■ **WHAT YOU NEED TO DO**:
Could you transcribe every record below exactly as it stands?

───── RECORDS

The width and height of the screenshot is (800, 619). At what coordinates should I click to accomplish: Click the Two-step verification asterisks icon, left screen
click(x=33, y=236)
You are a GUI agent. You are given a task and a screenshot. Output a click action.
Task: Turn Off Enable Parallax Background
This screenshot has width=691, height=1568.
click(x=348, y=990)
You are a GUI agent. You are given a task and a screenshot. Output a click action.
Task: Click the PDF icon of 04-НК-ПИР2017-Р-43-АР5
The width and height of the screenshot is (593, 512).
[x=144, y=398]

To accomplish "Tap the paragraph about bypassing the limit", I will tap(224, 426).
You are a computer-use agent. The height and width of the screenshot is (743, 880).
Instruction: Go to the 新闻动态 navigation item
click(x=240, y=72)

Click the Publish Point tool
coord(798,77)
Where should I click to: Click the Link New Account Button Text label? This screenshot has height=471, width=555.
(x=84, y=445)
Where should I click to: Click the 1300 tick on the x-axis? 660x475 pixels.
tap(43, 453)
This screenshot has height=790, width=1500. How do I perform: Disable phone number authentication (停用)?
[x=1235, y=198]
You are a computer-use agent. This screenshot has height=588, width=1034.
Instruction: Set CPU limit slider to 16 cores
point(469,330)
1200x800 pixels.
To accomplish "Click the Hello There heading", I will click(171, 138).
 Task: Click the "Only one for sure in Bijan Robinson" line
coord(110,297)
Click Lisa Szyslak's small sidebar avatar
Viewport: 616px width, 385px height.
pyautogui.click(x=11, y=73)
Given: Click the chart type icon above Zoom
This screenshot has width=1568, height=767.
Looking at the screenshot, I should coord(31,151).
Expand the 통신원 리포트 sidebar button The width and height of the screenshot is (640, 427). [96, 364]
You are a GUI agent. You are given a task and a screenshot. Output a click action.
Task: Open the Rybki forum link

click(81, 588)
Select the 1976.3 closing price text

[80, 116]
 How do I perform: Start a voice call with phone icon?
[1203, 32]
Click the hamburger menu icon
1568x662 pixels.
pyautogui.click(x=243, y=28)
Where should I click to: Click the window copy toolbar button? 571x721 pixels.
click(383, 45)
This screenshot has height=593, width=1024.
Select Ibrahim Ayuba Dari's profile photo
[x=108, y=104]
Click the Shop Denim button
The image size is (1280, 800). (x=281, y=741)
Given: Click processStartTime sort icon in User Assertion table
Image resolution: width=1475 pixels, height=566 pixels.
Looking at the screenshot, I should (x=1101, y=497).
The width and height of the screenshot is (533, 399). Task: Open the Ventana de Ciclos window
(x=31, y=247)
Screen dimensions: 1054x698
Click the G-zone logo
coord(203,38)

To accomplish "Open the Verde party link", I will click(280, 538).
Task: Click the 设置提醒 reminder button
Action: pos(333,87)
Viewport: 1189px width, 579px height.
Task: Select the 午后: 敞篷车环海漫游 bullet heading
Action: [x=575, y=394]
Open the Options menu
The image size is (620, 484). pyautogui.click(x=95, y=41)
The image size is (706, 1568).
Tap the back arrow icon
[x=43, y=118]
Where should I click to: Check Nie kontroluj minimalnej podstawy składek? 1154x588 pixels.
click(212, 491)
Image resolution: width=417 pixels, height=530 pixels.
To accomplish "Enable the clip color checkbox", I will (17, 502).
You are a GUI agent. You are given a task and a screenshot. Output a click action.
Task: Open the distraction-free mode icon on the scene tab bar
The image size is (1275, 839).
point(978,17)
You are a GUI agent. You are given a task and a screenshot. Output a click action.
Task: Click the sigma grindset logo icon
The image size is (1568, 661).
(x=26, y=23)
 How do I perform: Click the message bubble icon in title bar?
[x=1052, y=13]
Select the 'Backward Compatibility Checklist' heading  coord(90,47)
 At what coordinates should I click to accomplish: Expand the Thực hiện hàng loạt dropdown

──────────

■ **EXERCISE ANSWER**:
The width and height of the screenshot is (800, 619). At what coordinates should I click to accomplish: Click the Two-step verification asterisks icon, left screen
click(x=33, y=236)
You are a GUI agent. You are given a task and a screenshot. Output a click action.
Task: Turn Off Enable Parallax Background
This screenshot has width=691, height=1568.
click(x=348, y=990)
You are a GUI agent. You are given a task and a screenshot. Output a click action.
Task: Click the PDF icon of 04-НК-ПИР2017-Р-43-АР5
The width and height of the screenshot is (593, 512).
[x=144, y=398]

To accomplish "Tap the paragraph about bypassing the limit", I will tap(224, 426).
You are a computer-use agent. The height and width of the screenshot is (743, 880).
Instruction: Go to the 新闻动态 navigation item
click(x=240, y=72)

Click the Publish Point tool
coord(798,77)
Where should I click to: Click the Link New Account Button Text label? This screenshot has height=471, width=555.
(x=84, y=445)
Where should I click to: Click the 1300 tick on the x-axis? 660x475 pixels.
tap(43, 453)
This screenshot has height=790, width=1500. How do I perform: Disable phone number authentication (停用)?
[x=1235, y=198]
You are a computer-use agent. This screenshot has height=588, width=1034.
Instruction: Set CPU limit slider to 16 cores
point(469,330)
1200x800 pixels.
To accomplish "Click the Hello There heading", I will click(171, 138).
 Task: Click the "Only one for sure in Bijan Robinson" line
coord(110,297)
Click Lisa Szyslak's small sidebar avatar
Viewport: 616px width, 385px height.
pyautogui.click(x=11, y=73)
Given: Click the chart type icon above Zoom
This screenshot has width=1568, height=767.
Looking at the screenshot, I should coord(31,151).
Expand the 통신원 리포트 sidebar button The width and height of the screenshot is (640, 427). [96, 364]
You are a GUI agent. You are given a task and a screenshot. Output a click action.
Task: Open the Rybki forum link

click(81, 588)
Select the 1976.3 closing price text

[80, 116]
 How do I perform: Start a voice call with phone icon?
[1203, 32]
Click the hamburger menu icon
1568x662 pixels.
pyautogui.click(x=243, y=28)
Where should I click to: Click the window copy toolbar button? 571x721 pixels.
click(383, 45)
This screenshot has height=593, width=1024.
Select Ibrahim Ayuba Dari's profile photo
[x=108, y=104]
Click the Shop Denim button
The image size is (1280, 800). (x=281, y=741)
Given: Click processStartTime sort icon in User Assertion table
Image resolution: width=1475 pixels, height=566 pixels.
Looking at the screenshot, I should (x=1101, y=497).
The width and height of the screenshot is (533, 399). Task: Open the Ventana de Ciclos window
(x=31, y=247)
Screen dimensions: 1054x698
Click the G-zone logo
coord(203,38)

To accomplish "Open the Verde party link", I will click(280, 538).
Task: Click the 设置提醒 reminder button
Action: pos(333,87)
Viewport: 1189px width, 579px height.
Task: Select the 午后: 敞篷车环海漫游 bullet heading
Action: [x=575, y=394]
Open the Options menu
The image size is (620, 484). pyautogui.click(x=95, y=41)
The image size is (706, 1568).
Tap the back arrow icon
[x=43, y=118]
Where should I click to: Check Nie kontroluj minimalnej podstawy składek? 1154x588 pixels.
click(212, 491)
Image resolution: width=417 pixels, height=530 pixels.
To accomplish "Enable the clip color checkbox", I will (17, 502).
You are a GUI agent. You are given a task and a screenshot. Output a click action.
Task: Open the distraction-free mode icon on the scene tab bar
The image size is (1275, 839).
point(978,17)
You are a GUI agent. You are given a task and a screenshot. Output a click action.
Task: Click the sigma grindset logo icon
The image size is (1568, 661).
(x=26, y=23)
 How do I perform: Click the message bubble icon in title bar?
[x=1052, y=13]
Select the 'Backward Compatibility Checklist' heading  coord(90,47)
 At what coordinates should I click to accomplish: Expand the Thực hiện hàng loạt dropdown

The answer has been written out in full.